___ Excerpted data

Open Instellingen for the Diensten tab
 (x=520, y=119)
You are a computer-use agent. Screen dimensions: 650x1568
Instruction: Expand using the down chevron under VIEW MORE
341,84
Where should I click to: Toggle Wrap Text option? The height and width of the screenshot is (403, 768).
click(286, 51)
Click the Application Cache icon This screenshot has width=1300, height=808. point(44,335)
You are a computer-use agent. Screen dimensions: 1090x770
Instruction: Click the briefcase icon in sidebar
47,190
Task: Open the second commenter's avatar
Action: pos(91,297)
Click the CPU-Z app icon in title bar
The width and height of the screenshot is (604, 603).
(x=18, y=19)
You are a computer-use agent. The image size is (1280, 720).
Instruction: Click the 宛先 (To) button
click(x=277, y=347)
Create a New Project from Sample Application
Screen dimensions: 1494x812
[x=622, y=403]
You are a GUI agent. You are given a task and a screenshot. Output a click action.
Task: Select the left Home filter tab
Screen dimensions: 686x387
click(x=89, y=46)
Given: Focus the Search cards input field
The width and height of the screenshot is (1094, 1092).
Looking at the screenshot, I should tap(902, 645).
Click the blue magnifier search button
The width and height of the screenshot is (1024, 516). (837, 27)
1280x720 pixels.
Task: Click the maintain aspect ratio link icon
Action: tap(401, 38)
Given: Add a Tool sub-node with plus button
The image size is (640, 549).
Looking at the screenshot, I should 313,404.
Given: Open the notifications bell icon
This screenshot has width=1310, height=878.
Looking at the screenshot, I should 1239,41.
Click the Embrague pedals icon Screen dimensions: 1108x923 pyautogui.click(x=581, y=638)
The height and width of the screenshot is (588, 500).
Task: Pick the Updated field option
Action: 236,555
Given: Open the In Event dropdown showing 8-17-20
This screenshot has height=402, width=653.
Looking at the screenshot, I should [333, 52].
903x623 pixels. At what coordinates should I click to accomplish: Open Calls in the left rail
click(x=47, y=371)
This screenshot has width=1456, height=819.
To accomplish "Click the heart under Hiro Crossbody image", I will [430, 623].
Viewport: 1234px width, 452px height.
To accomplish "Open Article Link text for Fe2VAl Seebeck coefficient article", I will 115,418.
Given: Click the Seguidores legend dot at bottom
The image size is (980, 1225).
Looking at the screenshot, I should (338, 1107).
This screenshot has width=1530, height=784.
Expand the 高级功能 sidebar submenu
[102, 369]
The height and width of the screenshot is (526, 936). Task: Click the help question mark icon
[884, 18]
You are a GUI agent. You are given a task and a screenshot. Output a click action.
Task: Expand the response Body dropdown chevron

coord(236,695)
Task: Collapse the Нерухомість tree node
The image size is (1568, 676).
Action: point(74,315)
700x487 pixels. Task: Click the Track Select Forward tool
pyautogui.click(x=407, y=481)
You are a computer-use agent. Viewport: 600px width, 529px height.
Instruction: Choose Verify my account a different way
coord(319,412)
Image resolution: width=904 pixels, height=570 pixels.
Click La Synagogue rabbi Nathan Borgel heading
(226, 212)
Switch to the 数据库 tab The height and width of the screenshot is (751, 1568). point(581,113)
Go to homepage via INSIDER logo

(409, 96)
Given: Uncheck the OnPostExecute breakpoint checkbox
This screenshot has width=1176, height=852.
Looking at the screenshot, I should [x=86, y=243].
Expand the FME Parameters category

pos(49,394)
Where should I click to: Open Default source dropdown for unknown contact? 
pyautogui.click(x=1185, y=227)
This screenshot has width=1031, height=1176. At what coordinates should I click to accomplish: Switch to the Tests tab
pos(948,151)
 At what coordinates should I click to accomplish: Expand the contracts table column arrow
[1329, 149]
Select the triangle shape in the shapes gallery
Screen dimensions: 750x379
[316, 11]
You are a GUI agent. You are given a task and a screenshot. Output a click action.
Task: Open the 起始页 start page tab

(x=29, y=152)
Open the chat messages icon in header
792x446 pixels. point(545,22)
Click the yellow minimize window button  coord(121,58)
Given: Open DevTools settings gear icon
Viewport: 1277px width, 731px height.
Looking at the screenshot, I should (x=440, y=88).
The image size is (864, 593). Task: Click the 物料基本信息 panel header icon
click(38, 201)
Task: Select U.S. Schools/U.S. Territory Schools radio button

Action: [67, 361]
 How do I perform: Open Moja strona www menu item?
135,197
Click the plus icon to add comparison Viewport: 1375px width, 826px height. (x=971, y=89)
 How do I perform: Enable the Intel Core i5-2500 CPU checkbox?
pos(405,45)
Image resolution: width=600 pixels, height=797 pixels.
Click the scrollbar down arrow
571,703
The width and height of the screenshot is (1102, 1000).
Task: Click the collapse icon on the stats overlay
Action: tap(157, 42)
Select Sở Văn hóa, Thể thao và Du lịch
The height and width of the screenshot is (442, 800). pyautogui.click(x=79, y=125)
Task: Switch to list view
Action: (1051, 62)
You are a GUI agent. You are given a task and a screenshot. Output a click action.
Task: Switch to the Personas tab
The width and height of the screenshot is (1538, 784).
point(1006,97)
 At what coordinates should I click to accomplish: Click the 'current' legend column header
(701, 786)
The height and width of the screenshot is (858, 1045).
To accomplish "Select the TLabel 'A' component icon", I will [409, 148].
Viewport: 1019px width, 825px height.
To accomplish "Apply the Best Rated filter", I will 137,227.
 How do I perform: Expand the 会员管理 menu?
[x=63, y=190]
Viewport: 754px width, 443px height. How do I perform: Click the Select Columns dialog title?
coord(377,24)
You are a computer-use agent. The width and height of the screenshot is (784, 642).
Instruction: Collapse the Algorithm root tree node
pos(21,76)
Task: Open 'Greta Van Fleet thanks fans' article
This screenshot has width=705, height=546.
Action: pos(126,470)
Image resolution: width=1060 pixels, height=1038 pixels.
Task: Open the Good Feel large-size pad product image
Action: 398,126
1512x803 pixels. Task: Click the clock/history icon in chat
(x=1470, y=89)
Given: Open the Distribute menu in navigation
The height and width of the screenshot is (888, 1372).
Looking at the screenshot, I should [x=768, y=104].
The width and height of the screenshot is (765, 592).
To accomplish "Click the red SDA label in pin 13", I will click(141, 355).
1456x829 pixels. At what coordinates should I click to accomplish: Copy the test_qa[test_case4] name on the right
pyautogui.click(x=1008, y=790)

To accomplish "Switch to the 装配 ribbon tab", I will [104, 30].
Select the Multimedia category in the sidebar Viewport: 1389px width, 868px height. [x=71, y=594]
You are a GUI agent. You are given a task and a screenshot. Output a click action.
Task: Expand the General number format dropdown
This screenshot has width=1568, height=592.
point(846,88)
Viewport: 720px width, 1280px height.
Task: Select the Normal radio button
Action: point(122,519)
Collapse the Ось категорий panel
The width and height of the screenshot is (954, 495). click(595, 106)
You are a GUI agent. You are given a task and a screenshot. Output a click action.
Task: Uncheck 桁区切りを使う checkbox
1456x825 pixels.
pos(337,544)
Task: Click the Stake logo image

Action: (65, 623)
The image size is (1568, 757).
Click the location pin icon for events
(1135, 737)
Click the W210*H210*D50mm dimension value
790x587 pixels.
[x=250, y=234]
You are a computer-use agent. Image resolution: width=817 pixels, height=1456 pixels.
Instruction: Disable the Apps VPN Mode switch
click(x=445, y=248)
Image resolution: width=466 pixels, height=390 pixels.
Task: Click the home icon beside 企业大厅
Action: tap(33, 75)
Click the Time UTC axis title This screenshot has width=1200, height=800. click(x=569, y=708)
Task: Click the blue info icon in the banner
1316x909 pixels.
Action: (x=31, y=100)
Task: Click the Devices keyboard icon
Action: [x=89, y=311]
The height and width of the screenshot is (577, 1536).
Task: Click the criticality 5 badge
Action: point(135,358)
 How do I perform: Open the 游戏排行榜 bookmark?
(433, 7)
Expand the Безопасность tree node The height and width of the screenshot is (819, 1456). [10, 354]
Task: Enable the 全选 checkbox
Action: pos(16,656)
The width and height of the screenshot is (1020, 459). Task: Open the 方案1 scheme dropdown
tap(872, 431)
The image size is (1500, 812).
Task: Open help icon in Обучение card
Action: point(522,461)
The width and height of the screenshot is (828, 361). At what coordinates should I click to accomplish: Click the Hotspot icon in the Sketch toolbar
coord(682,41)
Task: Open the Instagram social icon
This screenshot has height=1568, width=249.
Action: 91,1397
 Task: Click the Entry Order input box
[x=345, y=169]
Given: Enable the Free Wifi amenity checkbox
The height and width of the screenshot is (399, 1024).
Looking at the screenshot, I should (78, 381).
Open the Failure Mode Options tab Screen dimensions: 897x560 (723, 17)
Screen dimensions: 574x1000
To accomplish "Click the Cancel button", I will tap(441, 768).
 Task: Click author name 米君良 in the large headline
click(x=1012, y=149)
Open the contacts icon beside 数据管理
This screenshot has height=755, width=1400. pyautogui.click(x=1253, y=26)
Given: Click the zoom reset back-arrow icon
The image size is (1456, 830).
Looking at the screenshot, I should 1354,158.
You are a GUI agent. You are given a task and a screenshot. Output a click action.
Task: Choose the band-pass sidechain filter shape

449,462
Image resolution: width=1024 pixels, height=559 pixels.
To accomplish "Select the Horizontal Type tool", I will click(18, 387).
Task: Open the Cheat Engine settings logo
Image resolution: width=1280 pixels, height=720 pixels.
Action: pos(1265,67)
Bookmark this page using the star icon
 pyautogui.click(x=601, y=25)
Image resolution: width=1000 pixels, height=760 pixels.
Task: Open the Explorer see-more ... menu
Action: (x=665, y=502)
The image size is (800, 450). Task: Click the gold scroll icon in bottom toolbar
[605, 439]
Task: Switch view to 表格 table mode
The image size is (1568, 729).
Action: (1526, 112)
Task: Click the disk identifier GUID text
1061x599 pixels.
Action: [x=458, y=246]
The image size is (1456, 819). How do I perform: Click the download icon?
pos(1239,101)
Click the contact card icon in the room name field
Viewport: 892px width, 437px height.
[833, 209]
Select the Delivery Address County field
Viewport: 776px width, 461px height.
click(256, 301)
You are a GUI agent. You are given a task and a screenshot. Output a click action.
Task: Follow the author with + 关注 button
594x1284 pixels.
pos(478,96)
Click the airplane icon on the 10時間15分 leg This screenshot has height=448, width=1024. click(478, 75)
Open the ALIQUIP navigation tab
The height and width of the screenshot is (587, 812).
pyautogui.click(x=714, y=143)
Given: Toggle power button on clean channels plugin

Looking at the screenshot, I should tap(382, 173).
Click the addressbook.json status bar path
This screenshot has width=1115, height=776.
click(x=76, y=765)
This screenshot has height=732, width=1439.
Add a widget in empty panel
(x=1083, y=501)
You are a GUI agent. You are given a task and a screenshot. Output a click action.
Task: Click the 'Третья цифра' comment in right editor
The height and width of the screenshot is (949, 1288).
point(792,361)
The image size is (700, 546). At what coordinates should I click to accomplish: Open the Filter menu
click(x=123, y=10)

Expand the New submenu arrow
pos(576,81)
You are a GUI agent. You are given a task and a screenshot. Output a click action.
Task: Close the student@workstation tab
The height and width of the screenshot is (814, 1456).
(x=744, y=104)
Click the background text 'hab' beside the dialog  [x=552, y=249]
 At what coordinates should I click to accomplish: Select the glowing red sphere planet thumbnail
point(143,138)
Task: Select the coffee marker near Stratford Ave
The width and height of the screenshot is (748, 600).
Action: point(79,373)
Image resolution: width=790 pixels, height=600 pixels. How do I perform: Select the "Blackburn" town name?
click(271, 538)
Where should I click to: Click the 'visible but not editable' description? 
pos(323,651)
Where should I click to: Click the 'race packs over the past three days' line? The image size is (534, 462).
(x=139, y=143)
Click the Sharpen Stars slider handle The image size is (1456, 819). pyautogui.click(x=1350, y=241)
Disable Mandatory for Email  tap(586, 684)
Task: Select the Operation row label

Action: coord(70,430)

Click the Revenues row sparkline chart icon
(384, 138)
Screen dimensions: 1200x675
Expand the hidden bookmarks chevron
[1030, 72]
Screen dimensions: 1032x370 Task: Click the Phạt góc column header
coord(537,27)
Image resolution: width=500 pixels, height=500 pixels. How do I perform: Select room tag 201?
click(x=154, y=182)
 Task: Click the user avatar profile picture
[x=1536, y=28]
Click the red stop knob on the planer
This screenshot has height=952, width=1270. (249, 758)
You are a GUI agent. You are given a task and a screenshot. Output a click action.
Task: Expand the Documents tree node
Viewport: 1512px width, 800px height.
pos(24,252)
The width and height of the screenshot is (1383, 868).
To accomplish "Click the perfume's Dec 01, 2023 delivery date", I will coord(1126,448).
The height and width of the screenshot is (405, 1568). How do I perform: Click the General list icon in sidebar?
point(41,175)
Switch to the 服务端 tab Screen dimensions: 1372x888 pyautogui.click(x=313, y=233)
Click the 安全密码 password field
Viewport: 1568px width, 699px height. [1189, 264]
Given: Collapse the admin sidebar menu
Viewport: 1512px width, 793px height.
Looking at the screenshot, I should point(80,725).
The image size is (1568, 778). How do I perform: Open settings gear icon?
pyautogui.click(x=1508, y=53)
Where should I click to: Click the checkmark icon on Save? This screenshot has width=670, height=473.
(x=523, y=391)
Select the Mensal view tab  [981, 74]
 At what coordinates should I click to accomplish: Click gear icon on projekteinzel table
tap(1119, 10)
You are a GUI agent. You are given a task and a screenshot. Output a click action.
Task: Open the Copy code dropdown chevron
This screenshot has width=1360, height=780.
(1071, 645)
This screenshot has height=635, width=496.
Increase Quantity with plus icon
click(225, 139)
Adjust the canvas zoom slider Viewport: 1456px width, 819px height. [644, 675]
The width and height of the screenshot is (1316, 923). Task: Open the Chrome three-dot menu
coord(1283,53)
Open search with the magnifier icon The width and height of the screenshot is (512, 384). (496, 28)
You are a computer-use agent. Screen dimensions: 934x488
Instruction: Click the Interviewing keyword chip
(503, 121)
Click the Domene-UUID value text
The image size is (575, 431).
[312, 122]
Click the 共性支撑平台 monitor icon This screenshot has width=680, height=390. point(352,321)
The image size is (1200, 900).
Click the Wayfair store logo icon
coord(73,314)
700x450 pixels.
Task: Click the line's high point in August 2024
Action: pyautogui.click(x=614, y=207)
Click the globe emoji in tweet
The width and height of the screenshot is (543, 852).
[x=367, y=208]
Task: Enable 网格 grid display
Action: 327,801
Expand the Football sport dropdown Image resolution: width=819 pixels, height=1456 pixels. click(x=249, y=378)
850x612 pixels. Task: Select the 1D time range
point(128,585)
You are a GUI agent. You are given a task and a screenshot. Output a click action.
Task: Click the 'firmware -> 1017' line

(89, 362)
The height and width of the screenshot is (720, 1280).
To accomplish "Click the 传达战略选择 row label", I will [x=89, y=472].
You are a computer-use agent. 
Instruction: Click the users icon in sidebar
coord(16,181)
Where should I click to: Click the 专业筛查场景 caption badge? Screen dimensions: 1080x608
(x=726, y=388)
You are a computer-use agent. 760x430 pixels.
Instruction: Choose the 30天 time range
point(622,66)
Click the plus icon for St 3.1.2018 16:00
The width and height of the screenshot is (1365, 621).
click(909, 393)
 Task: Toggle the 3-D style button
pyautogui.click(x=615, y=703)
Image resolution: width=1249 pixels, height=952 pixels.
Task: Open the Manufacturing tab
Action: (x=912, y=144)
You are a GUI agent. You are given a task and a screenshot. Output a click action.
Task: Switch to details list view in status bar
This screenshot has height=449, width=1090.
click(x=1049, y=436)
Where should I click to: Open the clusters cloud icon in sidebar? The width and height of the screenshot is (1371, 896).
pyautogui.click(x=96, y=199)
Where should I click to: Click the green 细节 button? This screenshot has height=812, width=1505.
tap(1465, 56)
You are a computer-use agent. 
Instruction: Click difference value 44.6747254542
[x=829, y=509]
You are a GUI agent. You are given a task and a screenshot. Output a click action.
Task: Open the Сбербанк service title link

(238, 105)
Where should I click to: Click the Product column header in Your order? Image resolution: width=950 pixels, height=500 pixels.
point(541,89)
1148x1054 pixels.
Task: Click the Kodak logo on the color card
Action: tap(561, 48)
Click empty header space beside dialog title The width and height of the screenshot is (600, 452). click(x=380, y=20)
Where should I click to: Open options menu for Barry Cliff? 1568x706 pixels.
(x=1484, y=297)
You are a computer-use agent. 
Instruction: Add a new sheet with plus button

______

--- Work to be completed ---
Pull out every line in the rows above that contains the string "input".

--- Written solution ---
Given: Focus the Search cards input field
 Task: Click the Entry Order input box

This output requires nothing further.